RoboCupJunior Simulation League Development

An accepted RoboCup Federation league-development proposal
2018·RoboCup Federation

Authors: Josie Hughes (University of Cambridge), Amy Eguchi (RoboCup Trustee for RoboCupJunior), Roberto Bonilla (RoboCupJunior 2018 General Co-Chair), with Arnold Visser, Farshid Faraji, and Luis Gustavo Nardin (RoboCup Rescue Simulation Executive).

RoboCupJunior has long proven it can pull students into robotics — but two barriers keep the movement from reaching further. There is a gap between the Junior leagues and the Major leagues that university research builds on, and the physical robots Junior competitions require are expensive enough to keep many teams out entirely. This proposal, accepted for RoboCup Federation league-development support in 2018, set out to close both gaps at once.

The plan was an open-source Rescue Simulation sub-league for RoboCupJunior — a software-only entry point with no hardware to buy.

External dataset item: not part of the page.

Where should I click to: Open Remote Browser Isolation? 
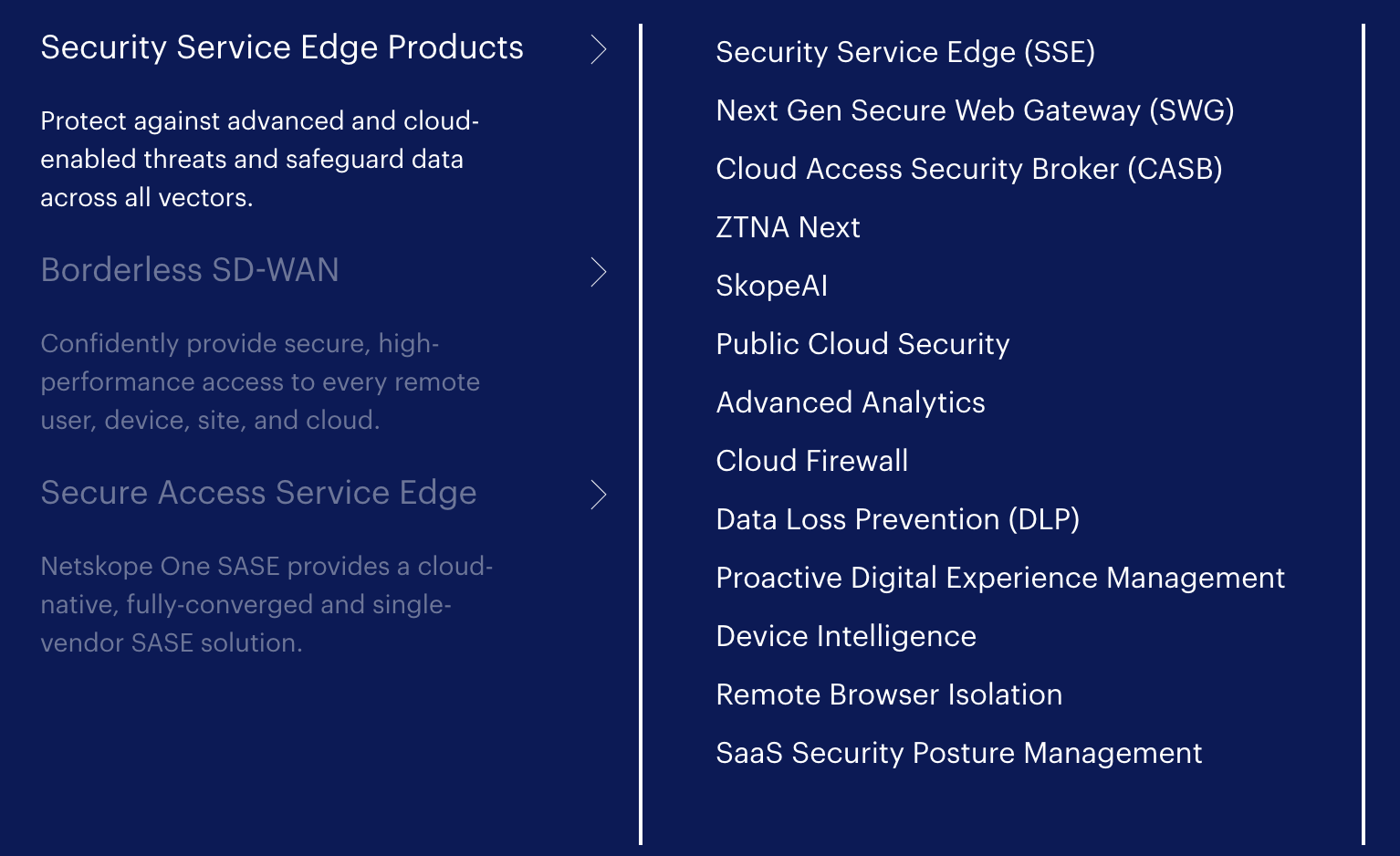(890, 694)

Built alongside the Major Rescue Simulation league so the two platforms would interface cleanly, it gave Junior teams a genuine pathway toward Major-league research while removing the cost barrier that shuts so many schools out.

Simulation trades hands-on wiring for something Junior teams rarely get to touch: algorithm and software development against a real physics engine. It also unlocks vision systems, LiDAR, depth perception, and image classification — topics that are impractical on a physical Junior robot but become accessible the moment the robot is virtual. And it is cheap, space-efficient, and light on the prior knowledge instructors need — exactly what a school-based challenge wants.

The proposal laid out six work packages — from defining the simulation scenario and building the open-source platform to authoring tutorials, standing up a support forum, recruiting trial teams, and running a demonstration league at RoboCup 2018 — on a $6,000 budget. The simulation was designed to scale in difficulty, so a first-year team could build a simple search strategy while an advanced team pushed research-grade solutions on the same platform.

Roberto Bonilla served as RoboCupJunior 2018 General Co-Chair and co-authored this proposal.